# [Tarefas obrigatórias]
- a) Indique se cada afirmação concorda com o texto sobre a caminhada de Meneguzzo, respondendo sim ou não e citando literalmente as palavras do texto que decidem a resposta: (i) Nelson voltava da praia quando avistou o irmão na estrada; (ii) a família não sabia da aventura; (iii) Meneguzzo aceitou várias caronas durante o percurso.
- b) Responda com base no texto sobre a caminhada de Meneguzzo:
(i) Perto de qual localidade ocorreu o encontro com Nelson?
(ii) Em quais horários Meneguzzo caminhava?
(iii) Qual foi a extensão aproximada da carona que ele aceitou?

Como sempre acontece com quem se aventura fora do ninho, o homem viveu histórias que irá lembrar para sempre, a maioria anotada a caneta e papel. Uma das mais curiosas ocorreu logo no primeiro dia de caminhada, quando seguia pela Rota do Sol próximo à localidade de Décio Ramos. Em suas orações, acabara de rezar e agradecer pela vida do irmão, Nelson, quando minutos depois, o próprio Nelson parou o carro ao seu lado na estrada. Estava retornando de carro da praia, quando avistou o irmão caminhando. A surpresa só não foi maior porque a família já estava avisada da aventura.
Entre uma parada e outra pelo caminho, Meneguzzo caminhou sempre das 6h às 10h e das 16h às 20h. Registrou na memória e em algumas fotos paisagens de Cazuza Ferreira, Bom Jesus, São Sebastião do Arvoredo, São Joaquim, Urubici, Bom Retiro, entre tantos outros municípios e localidades que sequer havia ouvido falar. Só pegou uma única carona, de cerca de 50 quilômetros, na parte final do caminho, para não recusar o que poderia ser "uma ajuda enviada por Deus".

(Registros extraídos de uma coleção)
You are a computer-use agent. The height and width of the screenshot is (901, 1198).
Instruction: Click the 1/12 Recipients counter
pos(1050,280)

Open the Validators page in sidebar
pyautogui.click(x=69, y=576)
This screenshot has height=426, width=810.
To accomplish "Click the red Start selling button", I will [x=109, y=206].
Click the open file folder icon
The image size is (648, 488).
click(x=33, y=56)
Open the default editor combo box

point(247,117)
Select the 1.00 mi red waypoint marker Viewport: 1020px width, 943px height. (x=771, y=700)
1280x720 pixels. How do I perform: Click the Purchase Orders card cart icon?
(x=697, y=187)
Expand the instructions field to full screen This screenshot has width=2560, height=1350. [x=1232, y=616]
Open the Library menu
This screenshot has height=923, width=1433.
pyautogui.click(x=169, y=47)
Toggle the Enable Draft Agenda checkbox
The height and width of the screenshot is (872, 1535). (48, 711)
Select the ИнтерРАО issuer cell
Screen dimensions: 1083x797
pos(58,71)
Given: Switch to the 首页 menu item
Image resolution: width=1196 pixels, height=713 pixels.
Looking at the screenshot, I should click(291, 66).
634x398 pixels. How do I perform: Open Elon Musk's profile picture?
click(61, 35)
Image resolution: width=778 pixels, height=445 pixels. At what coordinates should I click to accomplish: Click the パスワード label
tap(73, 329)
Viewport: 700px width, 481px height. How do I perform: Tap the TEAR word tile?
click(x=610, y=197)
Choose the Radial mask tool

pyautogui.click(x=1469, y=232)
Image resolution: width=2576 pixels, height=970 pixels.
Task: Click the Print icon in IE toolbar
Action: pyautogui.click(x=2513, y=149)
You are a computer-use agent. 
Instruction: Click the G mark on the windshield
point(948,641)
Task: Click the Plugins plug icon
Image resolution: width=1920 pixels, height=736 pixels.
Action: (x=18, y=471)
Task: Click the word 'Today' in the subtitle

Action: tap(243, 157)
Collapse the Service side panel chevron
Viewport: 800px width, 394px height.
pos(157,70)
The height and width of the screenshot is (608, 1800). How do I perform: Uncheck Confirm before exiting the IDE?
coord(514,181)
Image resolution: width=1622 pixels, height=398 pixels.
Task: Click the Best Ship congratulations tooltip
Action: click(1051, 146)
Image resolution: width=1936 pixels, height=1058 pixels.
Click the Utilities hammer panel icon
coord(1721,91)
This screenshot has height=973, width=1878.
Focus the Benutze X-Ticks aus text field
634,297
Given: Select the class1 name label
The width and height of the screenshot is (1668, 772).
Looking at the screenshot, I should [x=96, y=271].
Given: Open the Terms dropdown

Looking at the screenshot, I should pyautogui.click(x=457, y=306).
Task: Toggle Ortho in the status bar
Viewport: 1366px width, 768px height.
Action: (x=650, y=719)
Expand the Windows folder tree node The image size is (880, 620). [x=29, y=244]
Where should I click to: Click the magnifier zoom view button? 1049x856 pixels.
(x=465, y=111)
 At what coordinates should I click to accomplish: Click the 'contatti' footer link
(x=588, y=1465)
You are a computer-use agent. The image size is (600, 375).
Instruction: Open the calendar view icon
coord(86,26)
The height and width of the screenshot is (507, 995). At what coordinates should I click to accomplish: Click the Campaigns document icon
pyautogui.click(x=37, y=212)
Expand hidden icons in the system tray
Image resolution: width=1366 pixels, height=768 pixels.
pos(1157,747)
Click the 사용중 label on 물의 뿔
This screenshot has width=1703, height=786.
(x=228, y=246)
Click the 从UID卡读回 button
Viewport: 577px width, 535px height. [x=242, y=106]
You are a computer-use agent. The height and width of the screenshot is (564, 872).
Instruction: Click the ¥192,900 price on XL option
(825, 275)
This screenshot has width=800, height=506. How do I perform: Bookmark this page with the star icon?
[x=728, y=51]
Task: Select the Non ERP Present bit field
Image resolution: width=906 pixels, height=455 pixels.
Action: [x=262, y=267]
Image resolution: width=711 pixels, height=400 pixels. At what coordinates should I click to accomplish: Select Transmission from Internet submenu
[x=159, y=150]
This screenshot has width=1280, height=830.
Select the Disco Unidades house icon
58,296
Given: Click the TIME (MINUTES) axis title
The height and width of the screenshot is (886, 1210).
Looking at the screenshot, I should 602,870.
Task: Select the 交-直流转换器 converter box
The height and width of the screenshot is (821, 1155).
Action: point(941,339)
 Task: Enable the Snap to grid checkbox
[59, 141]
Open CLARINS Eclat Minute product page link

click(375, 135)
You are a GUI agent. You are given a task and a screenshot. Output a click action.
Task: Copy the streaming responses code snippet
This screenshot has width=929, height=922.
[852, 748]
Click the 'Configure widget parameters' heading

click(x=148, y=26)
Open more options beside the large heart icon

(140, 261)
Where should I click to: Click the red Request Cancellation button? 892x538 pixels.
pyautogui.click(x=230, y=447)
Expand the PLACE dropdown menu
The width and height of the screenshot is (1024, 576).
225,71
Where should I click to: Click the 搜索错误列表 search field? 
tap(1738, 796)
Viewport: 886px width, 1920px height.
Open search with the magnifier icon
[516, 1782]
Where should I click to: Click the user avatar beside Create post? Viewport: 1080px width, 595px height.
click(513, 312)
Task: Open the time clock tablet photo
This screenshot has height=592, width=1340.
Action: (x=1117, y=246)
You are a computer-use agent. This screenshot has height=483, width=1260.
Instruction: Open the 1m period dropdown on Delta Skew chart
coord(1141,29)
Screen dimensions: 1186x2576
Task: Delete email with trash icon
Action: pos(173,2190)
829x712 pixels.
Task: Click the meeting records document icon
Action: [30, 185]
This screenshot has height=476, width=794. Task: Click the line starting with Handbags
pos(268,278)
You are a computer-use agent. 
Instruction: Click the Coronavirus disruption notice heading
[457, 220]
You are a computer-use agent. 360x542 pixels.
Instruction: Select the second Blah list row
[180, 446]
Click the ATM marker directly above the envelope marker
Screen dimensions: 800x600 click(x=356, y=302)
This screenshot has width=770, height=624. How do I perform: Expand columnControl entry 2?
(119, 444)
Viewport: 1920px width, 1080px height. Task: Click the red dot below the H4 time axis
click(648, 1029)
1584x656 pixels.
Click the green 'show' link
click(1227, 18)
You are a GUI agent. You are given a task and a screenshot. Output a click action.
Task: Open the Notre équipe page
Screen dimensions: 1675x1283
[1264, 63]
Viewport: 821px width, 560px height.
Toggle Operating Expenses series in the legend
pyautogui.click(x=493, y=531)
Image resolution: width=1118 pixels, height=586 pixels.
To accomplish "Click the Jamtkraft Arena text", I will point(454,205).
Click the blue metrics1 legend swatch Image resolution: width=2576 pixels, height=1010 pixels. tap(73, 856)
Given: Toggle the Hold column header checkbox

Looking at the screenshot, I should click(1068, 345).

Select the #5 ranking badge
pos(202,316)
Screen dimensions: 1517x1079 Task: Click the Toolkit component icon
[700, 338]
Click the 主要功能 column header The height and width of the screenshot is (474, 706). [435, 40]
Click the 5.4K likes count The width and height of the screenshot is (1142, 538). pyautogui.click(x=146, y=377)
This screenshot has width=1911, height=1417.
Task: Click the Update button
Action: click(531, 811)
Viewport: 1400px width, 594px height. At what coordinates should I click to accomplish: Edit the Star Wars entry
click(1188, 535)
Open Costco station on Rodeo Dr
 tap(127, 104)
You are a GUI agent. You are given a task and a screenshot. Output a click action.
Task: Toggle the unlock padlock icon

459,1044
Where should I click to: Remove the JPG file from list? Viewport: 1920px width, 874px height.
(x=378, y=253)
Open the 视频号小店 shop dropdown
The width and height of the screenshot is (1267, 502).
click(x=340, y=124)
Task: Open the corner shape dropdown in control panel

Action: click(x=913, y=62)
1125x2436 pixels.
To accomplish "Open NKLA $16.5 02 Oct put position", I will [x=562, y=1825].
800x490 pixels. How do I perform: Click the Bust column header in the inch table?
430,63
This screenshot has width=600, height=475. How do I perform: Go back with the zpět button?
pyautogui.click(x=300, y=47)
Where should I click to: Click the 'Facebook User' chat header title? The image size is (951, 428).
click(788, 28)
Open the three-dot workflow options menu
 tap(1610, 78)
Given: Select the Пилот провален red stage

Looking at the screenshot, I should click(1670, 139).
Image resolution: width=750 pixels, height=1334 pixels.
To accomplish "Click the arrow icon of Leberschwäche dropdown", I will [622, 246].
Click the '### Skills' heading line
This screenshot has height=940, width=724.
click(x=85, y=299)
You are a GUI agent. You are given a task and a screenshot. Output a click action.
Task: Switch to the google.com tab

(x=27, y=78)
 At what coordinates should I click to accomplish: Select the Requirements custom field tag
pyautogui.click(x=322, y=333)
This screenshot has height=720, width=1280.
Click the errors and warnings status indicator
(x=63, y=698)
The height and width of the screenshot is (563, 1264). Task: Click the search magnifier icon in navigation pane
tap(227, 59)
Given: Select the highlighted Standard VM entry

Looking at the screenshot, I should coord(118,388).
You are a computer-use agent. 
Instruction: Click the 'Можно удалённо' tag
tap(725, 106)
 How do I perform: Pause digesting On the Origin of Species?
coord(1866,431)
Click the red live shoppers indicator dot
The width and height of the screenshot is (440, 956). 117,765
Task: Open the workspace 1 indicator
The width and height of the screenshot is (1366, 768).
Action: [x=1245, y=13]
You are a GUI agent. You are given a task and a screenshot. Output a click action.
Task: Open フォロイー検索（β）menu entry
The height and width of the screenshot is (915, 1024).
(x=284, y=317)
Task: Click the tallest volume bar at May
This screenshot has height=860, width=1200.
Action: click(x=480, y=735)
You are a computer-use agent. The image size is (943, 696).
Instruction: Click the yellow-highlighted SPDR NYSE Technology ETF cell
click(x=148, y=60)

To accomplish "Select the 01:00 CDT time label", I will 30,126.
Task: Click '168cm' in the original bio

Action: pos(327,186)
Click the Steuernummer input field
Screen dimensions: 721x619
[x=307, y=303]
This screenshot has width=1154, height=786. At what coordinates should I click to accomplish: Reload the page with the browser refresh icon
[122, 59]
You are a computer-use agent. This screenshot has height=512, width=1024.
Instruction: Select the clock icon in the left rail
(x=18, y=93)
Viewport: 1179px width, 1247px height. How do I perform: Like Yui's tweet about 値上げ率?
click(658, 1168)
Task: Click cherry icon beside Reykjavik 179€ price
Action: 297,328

# [Respostas por tarefa]
- a)
(i) Sim: "Estava retornando de carro da praia, quando avistou o irmão caminhando."
(ii) Não: "a família já estava avisada da aventura".
(iii) Não: "Só pegou uma única carona".

- b)
(i) Perto da localidade de Décio Ramos, na Rota do Sol.
(ii) Das 6h às 10h e das 16h às 20h.
(iii) Cerca de 50 quilômetros.